Jane Austen’s Mr Darcy has emerged as the most romantic figure in English literature in a poll of women readers.

The dashing landowner, hero of Pride and Prejudice and conqueror of Elizabeth Bennett, is the fictional character that most women would like to go with on a date of one sort or another.

In New York, firemen became the city’s sex symbols after the September 11 attacks. In literature, it is the men who apply body or brain to fighting crime whom women most want to have a candlelit dinner with.

The top 10 are: 1 Mr Darcy; 2 James Bond; 3 Superman; 4 Hercule Poirot; 5 Inspector Morse; 6 Heathcliff; 7 Sherlock Holmes; 8 Rhett Butler; 9 Prince Charming; 10 Sharpe.

The poll was carried out by Orange, the mobile phone company, ahead of this week’s announcement of the winner of the £30,000 Orange Prize For Fiction — for women novelists only. The survey interviewed 1,900 women.

Their choices of guests for an imaginary dinner party were much the same as their selections for a blind date. Mr Darcy came top again, though in came Miss Marple, Gandalf and Bridget Jones to replace Superman, Prince Charming and Sharpe.

The respondents were also asked to name their best-loved book written by a woman. Pride and Prejudice was the favourite among the over-40s, mirroring the results of the recent Orange poll of the best-loved 50 books by women.

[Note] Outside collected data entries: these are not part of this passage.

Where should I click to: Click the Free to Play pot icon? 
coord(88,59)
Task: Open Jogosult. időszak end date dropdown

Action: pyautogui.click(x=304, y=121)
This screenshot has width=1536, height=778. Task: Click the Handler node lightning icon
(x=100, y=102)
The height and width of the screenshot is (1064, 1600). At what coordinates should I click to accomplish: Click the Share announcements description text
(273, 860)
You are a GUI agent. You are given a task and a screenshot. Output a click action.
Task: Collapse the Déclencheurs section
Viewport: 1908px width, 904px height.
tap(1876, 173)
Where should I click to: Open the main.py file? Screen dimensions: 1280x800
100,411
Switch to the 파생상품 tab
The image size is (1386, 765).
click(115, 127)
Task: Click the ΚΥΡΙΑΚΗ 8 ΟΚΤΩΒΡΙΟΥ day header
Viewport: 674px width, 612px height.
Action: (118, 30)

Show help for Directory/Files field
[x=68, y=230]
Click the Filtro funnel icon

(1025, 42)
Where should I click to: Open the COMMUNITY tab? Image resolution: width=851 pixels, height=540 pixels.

However, women younger than 40 favoured Bridget Jones’s Diary by Helen Fielding.

The poll also inquired about reading habits and the least surprising finding was that women who were read to when they were children were more avid readers when they grew up.

Women who were read to devoured an average of four books a month when they became adults. Those who were not read to completed only 1.9 books a month.

It was found, however, that four out of five women were read to as children — 42 per cent by their mothers and eight per cent by fathers.

The research revealed that women read for approximately 30 minutes a day and 3.6 books per month, though this rose to 4.1 books a month in the over-60s age group. Catherine Cookson was the favourite author of the over-40s and Stephen King was the choice of the under-40s.

The research dispelled the myth that women read mainly fiction: 42 per cent of the sample read both fiction and non-fiction, although of those 58 per cent who did state a preference, more read fiction than non-fiction.

The most important factor influencing book buying was the information given on the cover. Recommendation from family members was the least important factor.